Statistical analysis
ROC analysis
A receiver operating characteristic (ROC) analysis was used to determine the accuracy of the deep learning MRI score in prodromal AD classification, i.e., MCI stable and MCI progression classification, using standardized residuals controlling for age, sex, and APOE ε4 frequency with linear regression. The DeLong test [41] was used to test for the significance of the differences in the area under the ROC curve (AUROCs) between DLMRI score and other measures using the pROC R package [42].
Survival analysis
Cox proportional hazards regression models were fit to examine the association between each baseline measure and time to conversion to AD dementia from MCI, controlling for age, sex, and APOE ε4 frequency, using the survival R package [43]. MCI-stable participants are included in the models as censored data with the last visit as the censored point. The high-risk and low-risk survival curves were generated with the 75% percentile and 25% percentile of the observed measures, respectively.
Longitudinal analysis
The longitudinal association between DLMRI score and CSF biomarkers was studied by examining the deviation from baseline measurements for each participant over time. From the “MCI progression” and “MCI stable” groups, we further identified participants that had at least one follow-up of both MRI and CSF and collapsed them into a group for longitudinal analysis (n = 238). The changes in either CSF biomarker or DLMRI score of all follow-up visits from baseline were used to estimate the slope β of the change in tau (Δtau), Aβ (ΔAβ), and tau/Aβ ratio (Δtau/Aβ) versus the change in DLMRI score (ΔDLMRI) for each participant using linear regression through the origin. Each participant was represented by the point based on the last follow-up visit’s ΔDLMRIlast (x-coordinate) and the fitted change βΔDLMRIlast (y-coordinate) of the respective measure. The last follow-up visit was used to anchor the representation of the participant in order to reflect the full follow-up. A correlation analysis was performed across participants. A linear regression model was fit across participants and illustrated.
Correlational analysis
A partial correlation was performed between baseline DLMRI score and CSF biomarkers, regional tau-PET measures, controlling for age, sex, and APOE ε4 frequency.
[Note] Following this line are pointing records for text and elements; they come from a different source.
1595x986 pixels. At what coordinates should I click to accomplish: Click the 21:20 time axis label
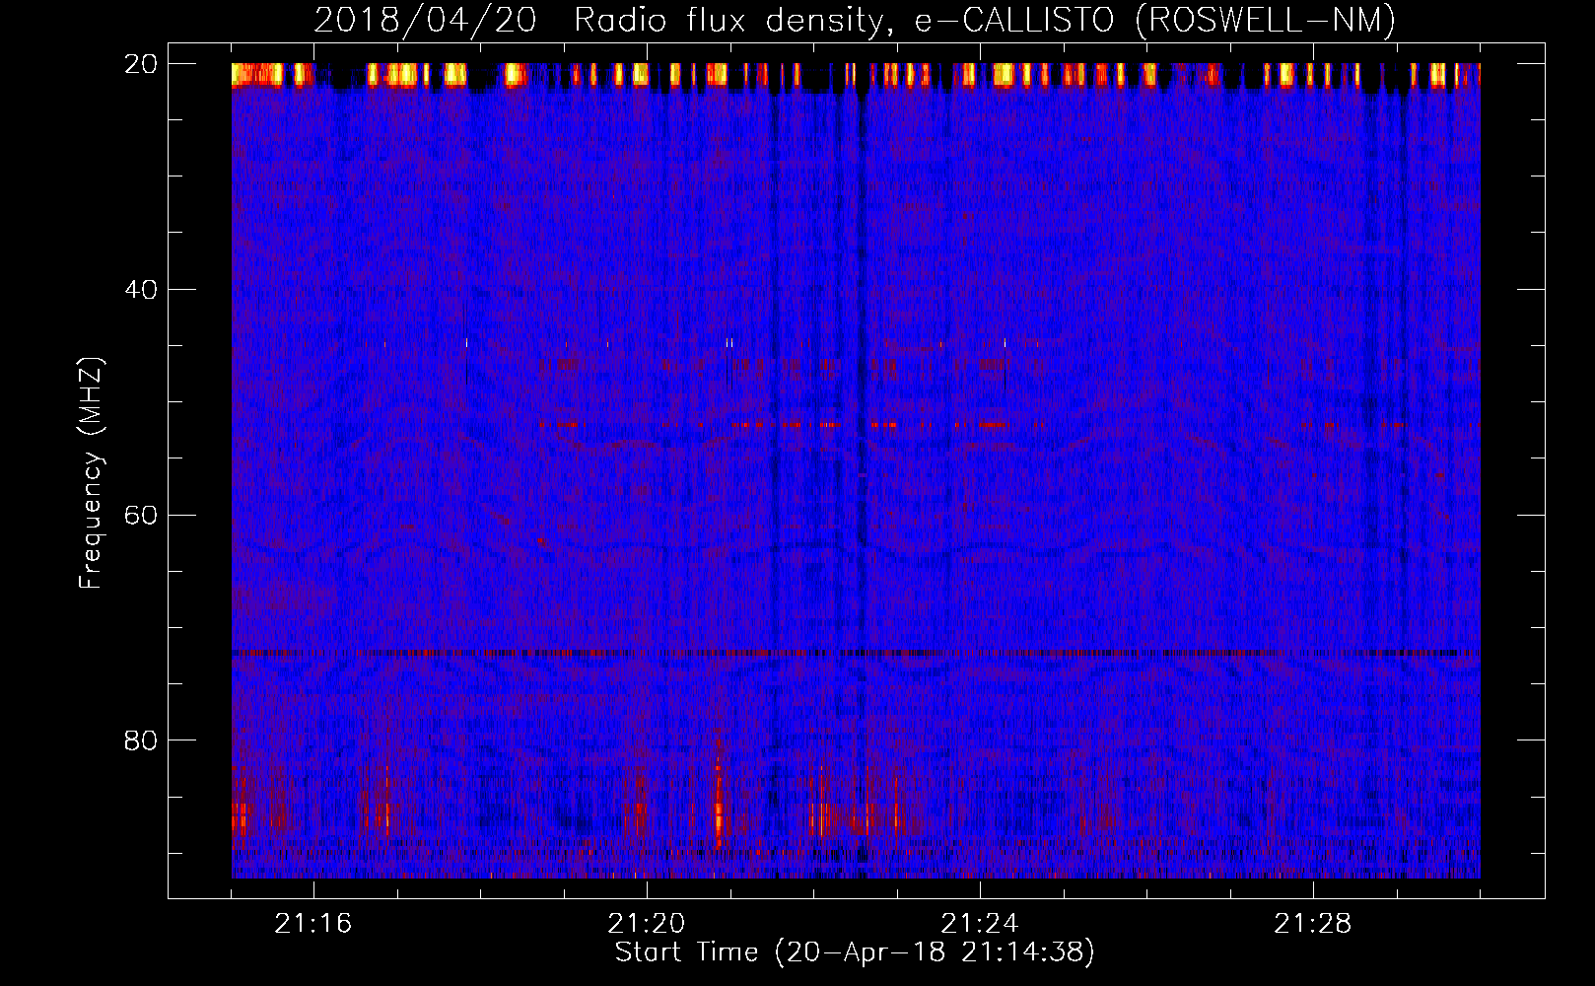(x=647, y=924)
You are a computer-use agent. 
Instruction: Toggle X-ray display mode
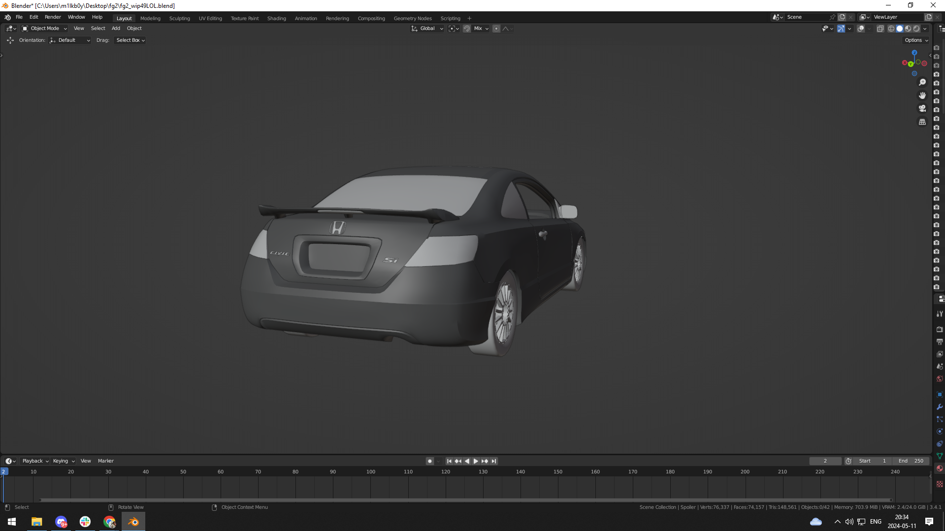(x=880, y=29)
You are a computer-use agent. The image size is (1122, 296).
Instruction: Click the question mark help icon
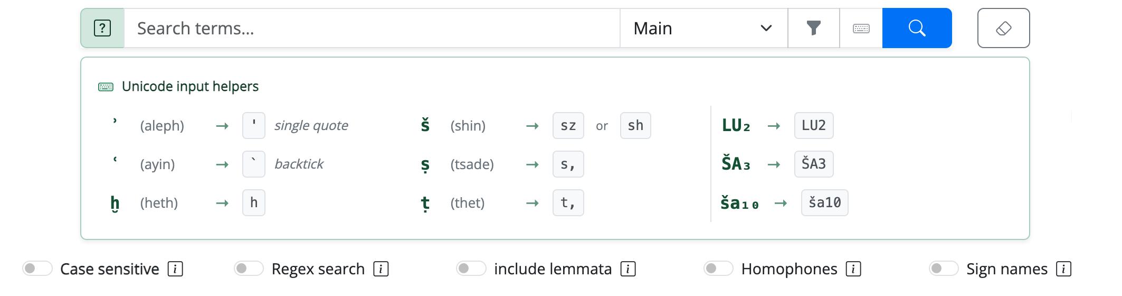(x=102, y=28)
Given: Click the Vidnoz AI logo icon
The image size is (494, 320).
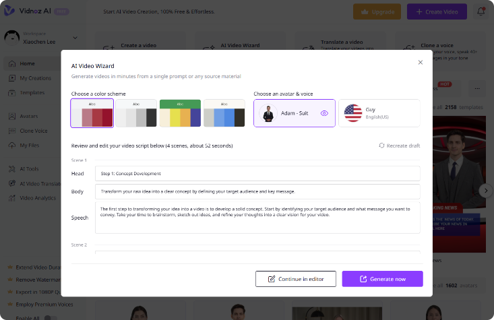Looking at the screenshot, I should 9,11.
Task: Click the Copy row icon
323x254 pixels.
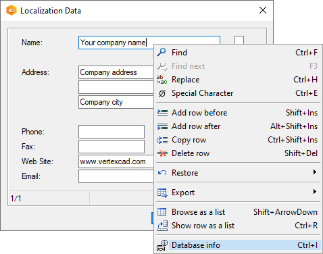Action: 162,140
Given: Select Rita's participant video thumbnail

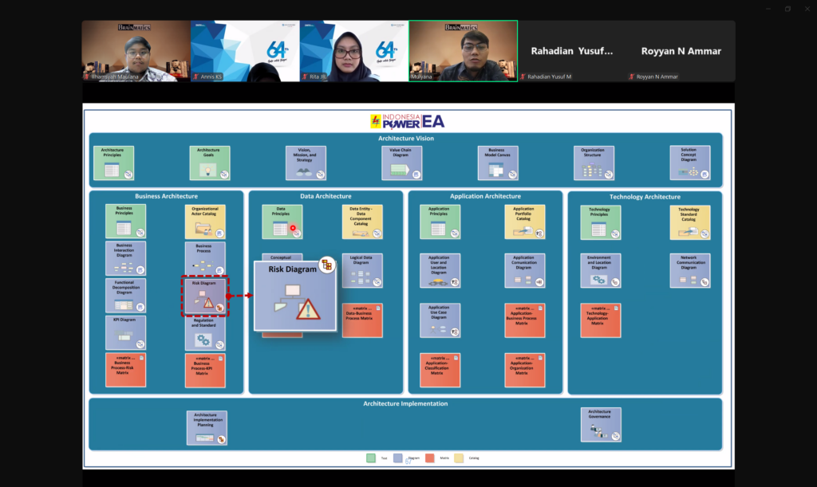Looking at the screenshot, I should tap(353, 51).
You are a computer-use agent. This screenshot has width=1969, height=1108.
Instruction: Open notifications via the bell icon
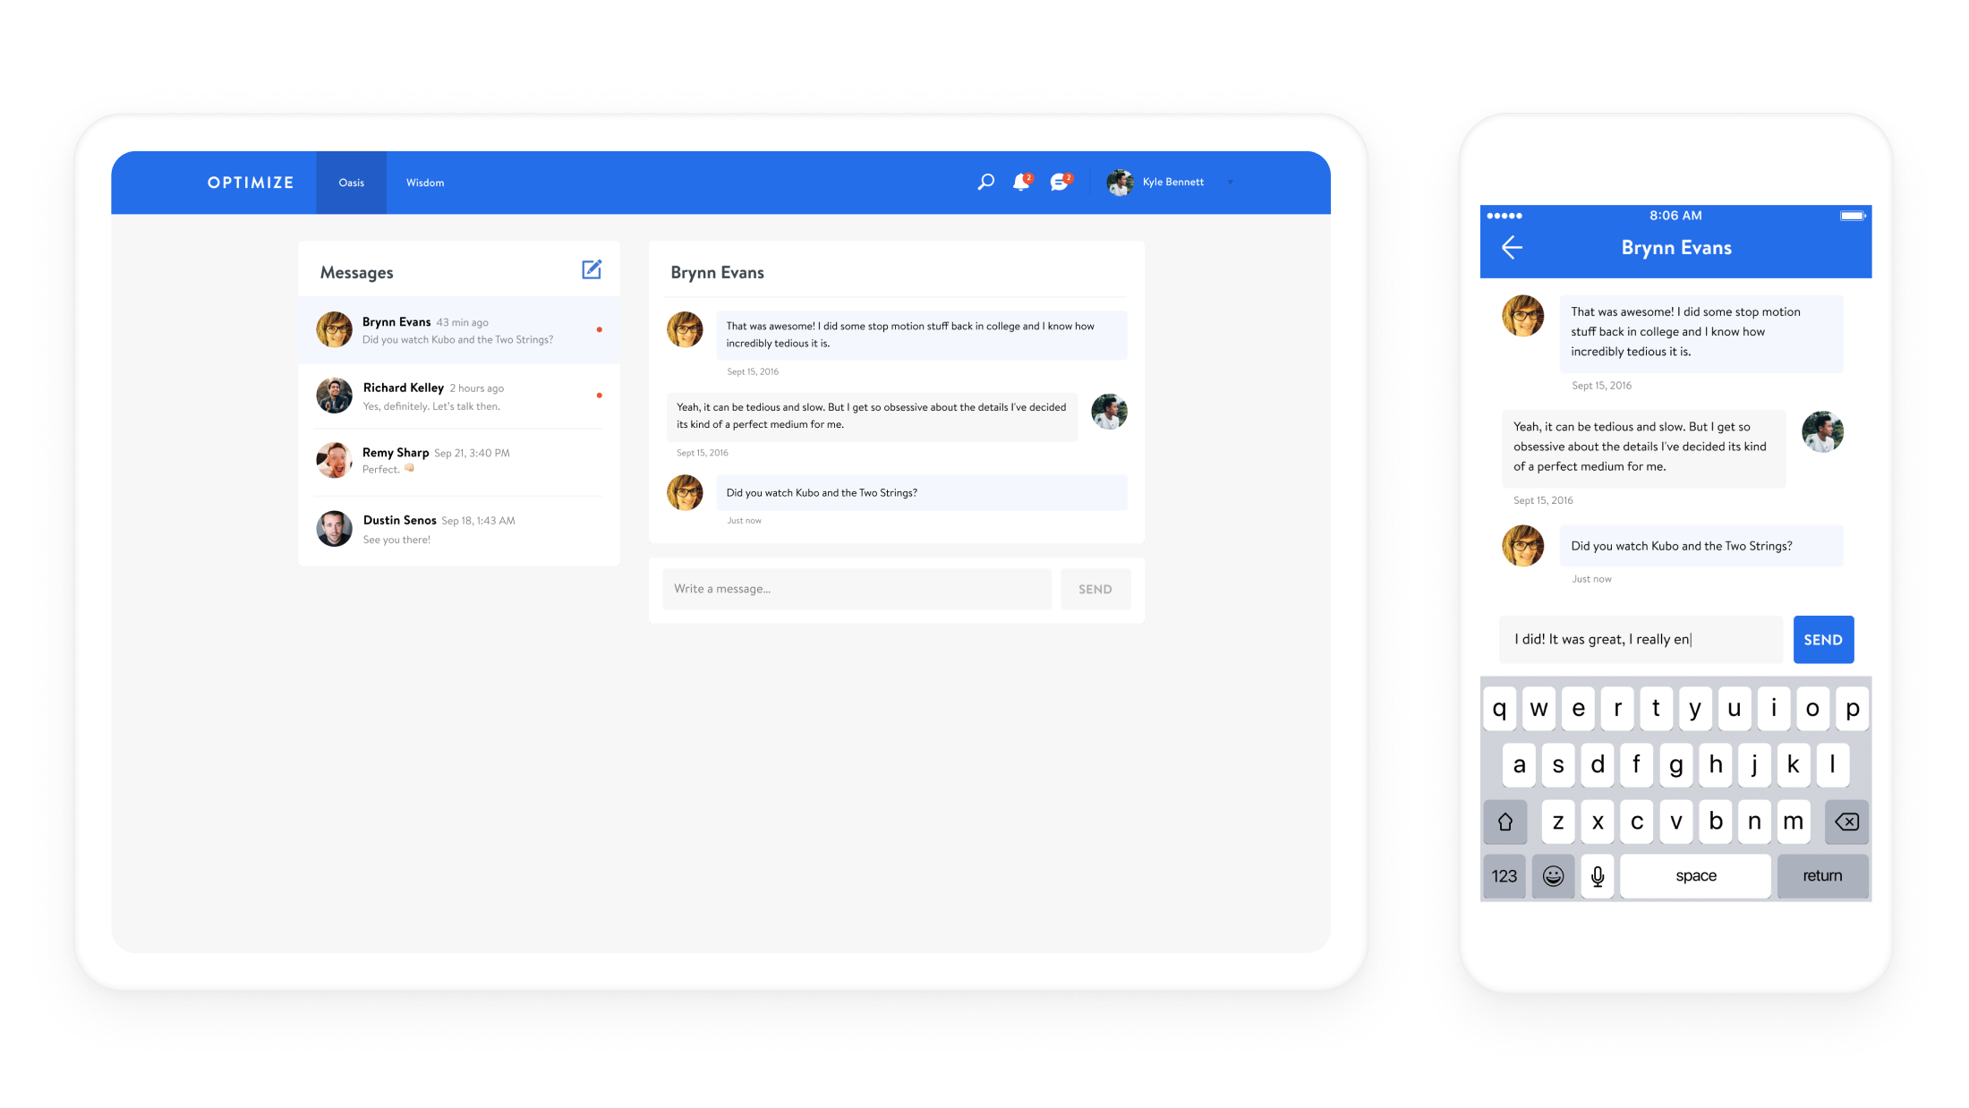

As the Braak stage of neurofibrillary tangles and the Thal phase of amyloid plagues are both rank ordinal measures, we correlated the DLMRI score with the neuropathological measures using Spearman correlation.
Multivariate analysis of biomarkers from multiple categories
Linear SVM analyses were performed using individual and combined categories of data for prodromal AD classification in the MCI group. Fivefold cross-validation was performed, and the average AUROC scores on the test splits were reported.